Professor Cordner Discusses Education Outside the Classroom
In her new book, Education in Nineteenth-Century British Literature: Exclusion as Innovation, Professor Cordner analyzes the tradition of independent learning in 19th-century England. In her analysis, Cordner discusses the impact of self-education on renowned literary minds such as Jane Austen, Elizabeth Barrett Browning, Thomas Hardy and George Gissing, all of whom were barred from traditional education as a result of their gender or economic class.
In order to write Education in Nineteenth-Century British Literature: Exclusion as Innovation, Professor Cordner conducted extensive research at the University of Oxford’s Bodleian Library, as well as the first women’s colleges of Oxford and Cambridge. The book includes rare material such as the satirical publication about Oxford that Jane Austen’s brothers founded; the poetry and memoirs of the first women’s college students at the University of Cambridge, who turned the tables on the men who previously excluded them; and material from the National Home Reading Union, which offered an annual summer program of courses to individuals pursuing an education on their own.
Cordner’s analysis of independent study also transcends time. When discussing her work, Professor Cordner explains how her research applies to the curriculum set here at the College of General Studies:
“Universities today try to cultivate a diversity of learning styles through experiential learning, study abroad, service learning and other high impact teaching practices. Although we often consider this to be a new trend in education, the nineteenth-century writers who were excluded from universities—and the culture of “cram” that came along with them—celebrated these multi-modal learning practices. In their writing, they anticipate contemporary educational theory that values multiple learning styles and active learning. They encourage us to carve out our own education, never allowing it to be dictated completely by an institutional system.”

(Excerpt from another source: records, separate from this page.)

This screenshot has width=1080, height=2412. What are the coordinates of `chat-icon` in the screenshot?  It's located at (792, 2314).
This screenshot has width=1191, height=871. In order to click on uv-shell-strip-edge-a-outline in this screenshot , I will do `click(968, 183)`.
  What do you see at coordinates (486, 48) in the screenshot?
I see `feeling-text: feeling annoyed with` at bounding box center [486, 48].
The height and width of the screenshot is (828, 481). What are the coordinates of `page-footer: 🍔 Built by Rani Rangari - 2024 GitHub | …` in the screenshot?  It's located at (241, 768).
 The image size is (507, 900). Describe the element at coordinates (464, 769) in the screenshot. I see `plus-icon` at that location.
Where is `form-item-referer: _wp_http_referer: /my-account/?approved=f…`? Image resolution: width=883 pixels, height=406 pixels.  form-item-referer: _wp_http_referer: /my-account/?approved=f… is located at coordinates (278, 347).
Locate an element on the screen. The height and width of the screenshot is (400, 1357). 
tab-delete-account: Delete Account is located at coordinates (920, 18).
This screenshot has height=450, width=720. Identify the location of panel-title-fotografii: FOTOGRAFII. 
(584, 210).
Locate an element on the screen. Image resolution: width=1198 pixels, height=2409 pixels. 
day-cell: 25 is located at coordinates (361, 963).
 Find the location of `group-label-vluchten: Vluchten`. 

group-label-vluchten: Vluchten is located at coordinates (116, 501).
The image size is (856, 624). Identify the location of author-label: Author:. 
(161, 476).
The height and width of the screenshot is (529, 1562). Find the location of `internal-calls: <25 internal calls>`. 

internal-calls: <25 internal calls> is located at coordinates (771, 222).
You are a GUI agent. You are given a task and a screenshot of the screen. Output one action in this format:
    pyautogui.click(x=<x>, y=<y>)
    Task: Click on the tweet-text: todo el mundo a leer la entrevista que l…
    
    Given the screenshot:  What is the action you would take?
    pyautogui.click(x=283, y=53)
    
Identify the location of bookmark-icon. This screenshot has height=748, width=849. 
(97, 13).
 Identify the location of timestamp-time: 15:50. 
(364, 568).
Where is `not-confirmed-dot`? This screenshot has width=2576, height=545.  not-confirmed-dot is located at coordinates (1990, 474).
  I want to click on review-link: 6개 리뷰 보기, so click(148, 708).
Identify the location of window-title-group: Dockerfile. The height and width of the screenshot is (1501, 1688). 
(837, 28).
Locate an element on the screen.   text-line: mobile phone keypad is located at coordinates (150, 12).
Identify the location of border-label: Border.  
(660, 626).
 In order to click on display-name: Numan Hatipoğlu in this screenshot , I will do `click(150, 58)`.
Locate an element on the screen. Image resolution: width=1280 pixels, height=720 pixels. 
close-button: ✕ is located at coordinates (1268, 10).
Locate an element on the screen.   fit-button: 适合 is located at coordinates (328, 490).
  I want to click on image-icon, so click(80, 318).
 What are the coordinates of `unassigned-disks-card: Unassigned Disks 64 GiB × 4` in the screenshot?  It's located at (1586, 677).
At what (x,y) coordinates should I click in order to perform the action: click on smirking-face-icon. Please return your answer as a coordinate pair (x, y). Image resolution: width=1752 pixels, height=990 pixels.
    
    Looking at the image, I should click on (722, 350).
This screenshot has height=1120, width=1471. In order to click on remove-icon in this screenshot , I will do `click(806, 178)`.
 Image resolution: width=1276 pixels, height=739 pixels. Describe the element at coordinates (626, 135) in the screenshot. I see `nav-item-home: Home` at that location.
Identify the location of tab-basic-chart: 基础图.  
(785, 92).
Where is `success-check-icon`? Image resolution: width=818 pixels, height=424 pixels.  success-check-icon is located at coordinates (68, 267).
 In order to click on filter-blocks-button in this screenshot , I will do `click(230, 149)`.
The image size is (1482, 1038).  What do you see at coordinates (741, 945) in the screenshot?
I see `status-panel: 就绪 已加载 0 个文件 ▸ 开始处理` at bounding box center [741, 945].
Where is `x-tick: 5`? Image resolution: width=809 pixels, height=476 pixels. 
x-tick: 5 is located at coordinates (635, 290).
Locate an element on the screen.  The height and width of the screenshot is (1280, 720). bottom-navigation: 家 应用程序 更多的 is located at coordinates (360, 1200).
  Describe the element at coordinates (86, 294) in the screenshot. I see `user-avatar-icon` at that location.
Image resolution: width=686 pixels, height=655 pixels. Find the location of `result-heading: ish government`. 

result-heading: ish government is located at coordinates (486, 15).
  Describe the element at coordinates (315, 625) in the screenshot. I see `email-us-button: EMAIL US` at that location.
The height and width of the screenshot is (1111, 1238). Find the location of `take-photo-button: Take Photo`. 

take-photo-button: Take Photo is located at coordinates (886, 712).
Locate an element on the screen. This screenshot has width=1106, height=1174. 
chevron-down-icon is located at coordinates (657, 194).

In addition, Cordner works to ensure that her students develop the same passion for independent study as the authors discussed in her book, in the hope that contemporary students will continue to seek educational experiences outside the classroom:
“There are many opportunities for students to extend their learning beyond the traditional classroom. In my Humanities courses, students venture off campus to visit the Museum of Fine Arts, the Isabella Stewart Gardner Museum, and the Gibson House Museum. I have developed service-learning projects that enable students to take what they’ve learned in the classroom and apply it to a non-academic setting, inviting students to experience firsthand the link between their study of the Humanities and an engagement with the outside world. Past projects have included student-led discussions of luminaries such as Charles Dickens or Pablo Picasso with residents of nursing homes in the Boston area. Other projects involve student collaboration with organizations such as the Prison Book Program. These experiences remind my students that there exists no barrier between their studies on campus and the learning that happens outside of university walls.”